Molecular ecology utilizes the spatial and temporal distribution of molecular genetic markers to ask questions about the ecology, evolution, behavior, and conservation of organisms. This science may utilize genetic variation to understand individuals, populations, and species as a whole ("How does habitat fragmentation affect connectedness among populations?" "From where do particular groups originate?"). Similarly, genetic patterns may reveal information about interactions of organisms ("How much interbreeding occurs among populations?" "How monogamous or promiscuous are individuals?"). Molecular ecologists also utilize specific genes to investigate how organisms respond and adapt to their environments ("How do genetically modified organisms escape into natural environments?"). We will read background and primary literature in this field to understand how molecular ecology can answer basic and applied questions about organisms. Students will research specific applications of this discipline and present their findings in written and oral format. Some knowledge of biology will be assumed.

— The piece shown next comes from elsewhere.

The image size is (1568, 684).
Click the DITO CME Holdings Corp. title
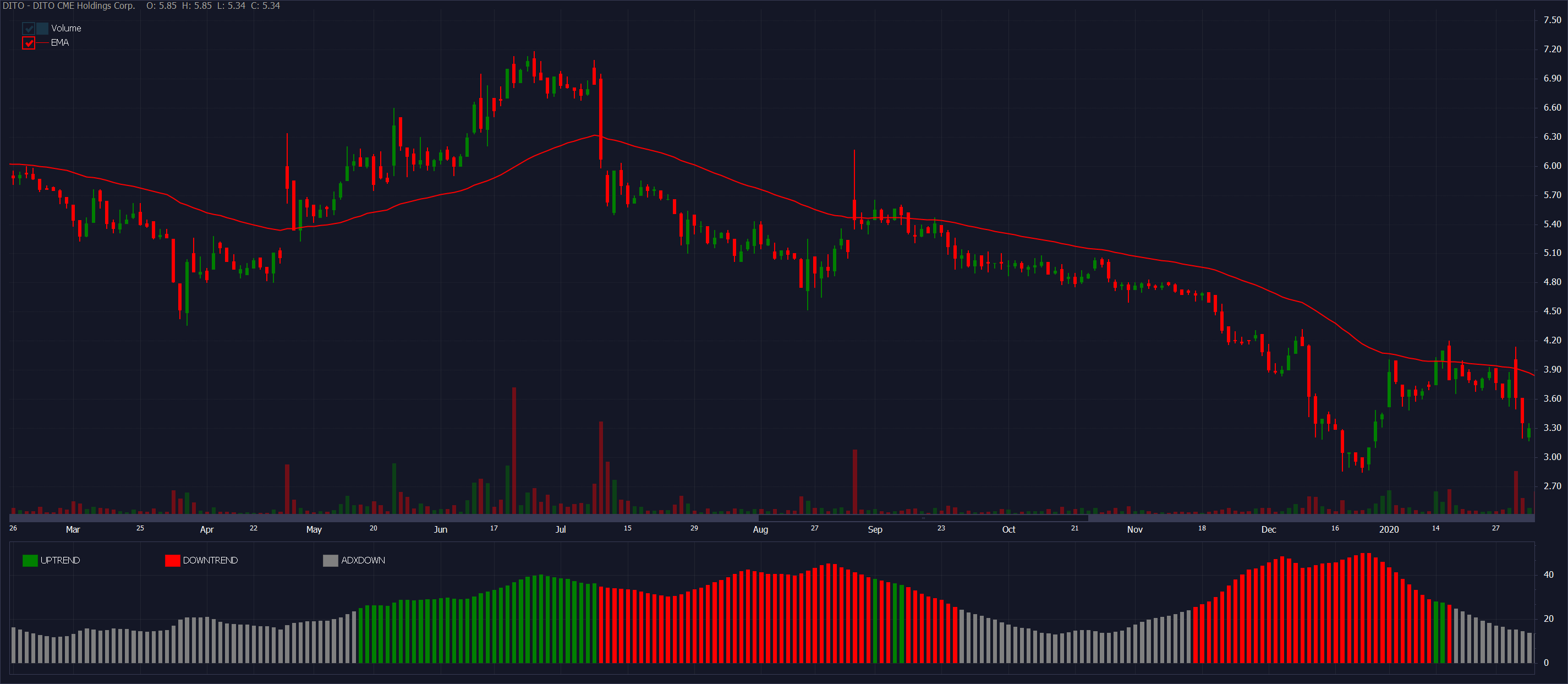click(68, 6)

This course will provide an overview of the science and issues surrounding substance-related addictions and the processes and mechanisms that underlie addiction. We will address both the genetic and environmental underpinnings of addiction and introduce the epidemiology and developmental course of addiction. Students will work in teams of 4-5 to investigate an area of interest in the science of addiction. The groups will use the primary scientific and medical literature in an effort to understand the use, effectiveness and limitations of the particular treatments or approaches selected. Each team member will be responsible for some aspect of the research and will report back to the whole group. The groups will present their findings to the whole class. The students' goal is to assess the effectiveness of the various approaches by examining the available data carefully, explaining the methodologies employed to look at the treatment, and critically reading the authors' conclusions. Examples of past projects include: How do benzodiazapines affect episodic memory? How does cocaine affect the progression of HIV? Is sex addiction a real addiction? What alternatives to methadone are available in the treatment of pregnant women opioid addicts? Is caffeine an addictive drug? How effective is psilocybin for treating substance use disorder? Does alcohol affect men and women differently from a brain chemistry perspective? Each student will have the opportunity to work in three groups over the semester and to complete three projects and presentations. Students will also learn to find and read scientific research articles on topics of their choosing. They will write analytical critiques of these articles and will have numerous opportunities to revise these based on the instructors' comments. These critiques will form the basis of the final papers in which students explored a particular narrow topic on some aspect of addiction. The final compilation of the three critiques will be used in putting together their final papers. All students are also introduced to elementary aspects of data analysis and statistics. We also will have presentations by local treatment counselors as well as a video presentations from a local physician specializing in addictions treatment. A final portfolio of all work will be used to evaluate each student's progress.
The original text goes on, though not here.